* [Task details] In the text below about LIFT, which main thrust has William Peter been chosen to lead?

* [Document section]
Part of the American Lightweight Materials Manufacturing Innovation Institute that was launched in February 2014, the Michigan-headquartered LIFT will focus on improving the performance, capabilities, and costs associated with materials such as aluminum, advanced steels, magnesium, and titanium.
Led by EWI, an independent research group in Ohio, the consortium includes several academic, research, and corporate partners, with joint UT-Oak Ridge National Laboratory Governor’s Chair in Advanced Manufacturing Suresh Babu’s involvement being a key initial connection to the project.
Babu will now serve as a principal investigator on the project. From his standpoint, the project is one that offers mutually beneficial possibilities.
“The expertise we already have and can bring to the group on certain materials like titanium makes us an attractive partner,” said Babu. “We can offer up our knowledge in areas like that from our end, and at the same time we get the benefit of the various studies and research that other partners have done. By pooling our knowledge and our research we can really make an impact.”
Additionally, William Peter, who serves as a joint faculty member with ORNL and the College of Engineering, has been chosen to lead one of the main thrusts, focusing on powder processing.

* [Data listing]
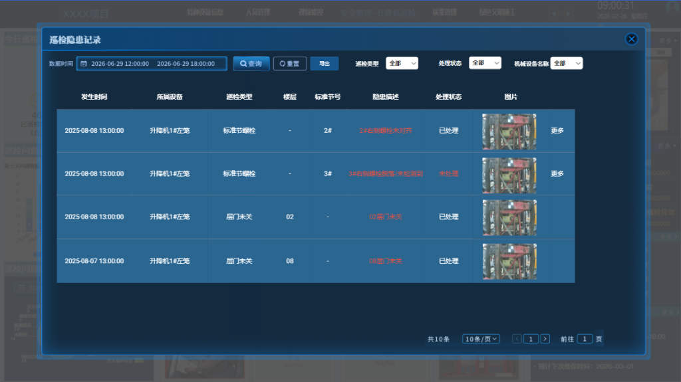Change the 10条/页 page size selector
The width and height of the screenshot is (681, 382).
click(x=481, y=339)
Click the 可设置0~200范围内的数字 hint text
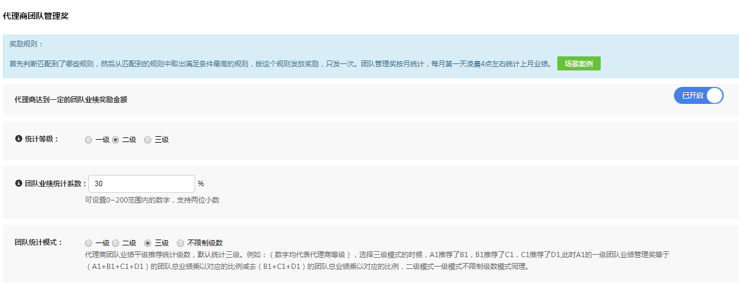739x283 pixels. [152, 200]
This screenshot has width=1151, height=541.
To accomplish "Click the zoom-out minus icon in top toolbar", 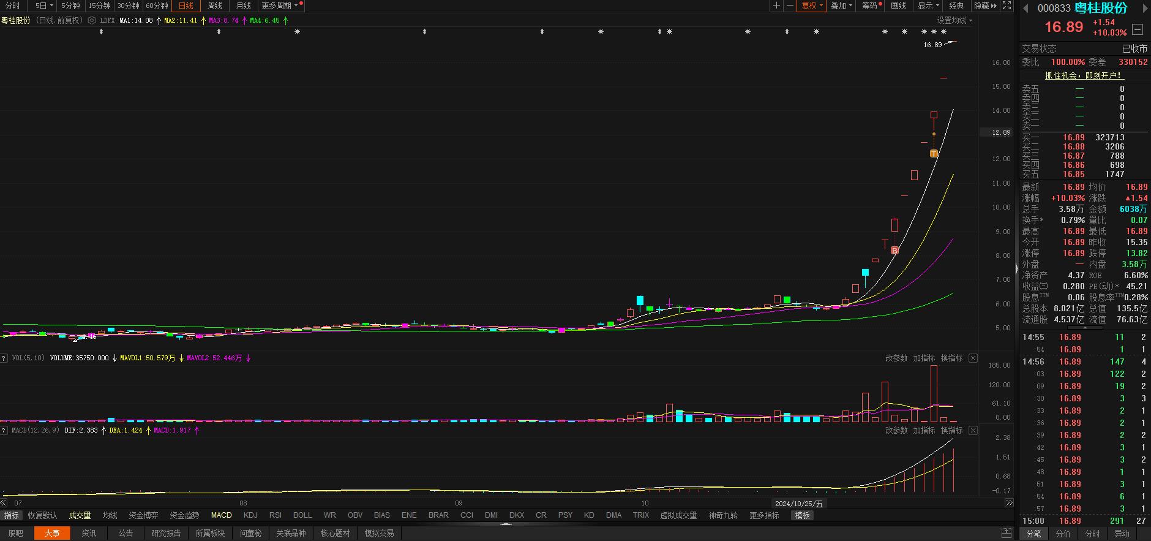I will coord(790,6).
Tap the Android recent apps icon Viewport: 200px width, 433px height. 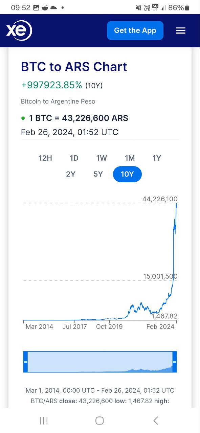(x=44, y=420)
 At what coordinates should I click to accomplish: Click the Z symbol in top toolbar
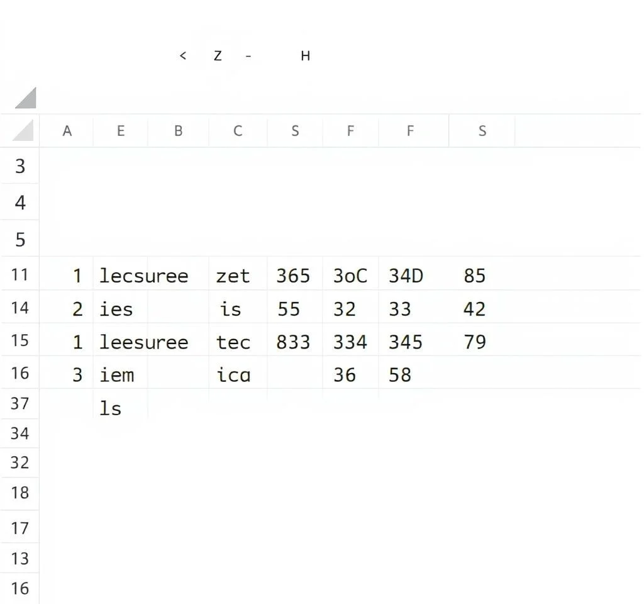click(218, 55)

* [Answer box] Powder processing.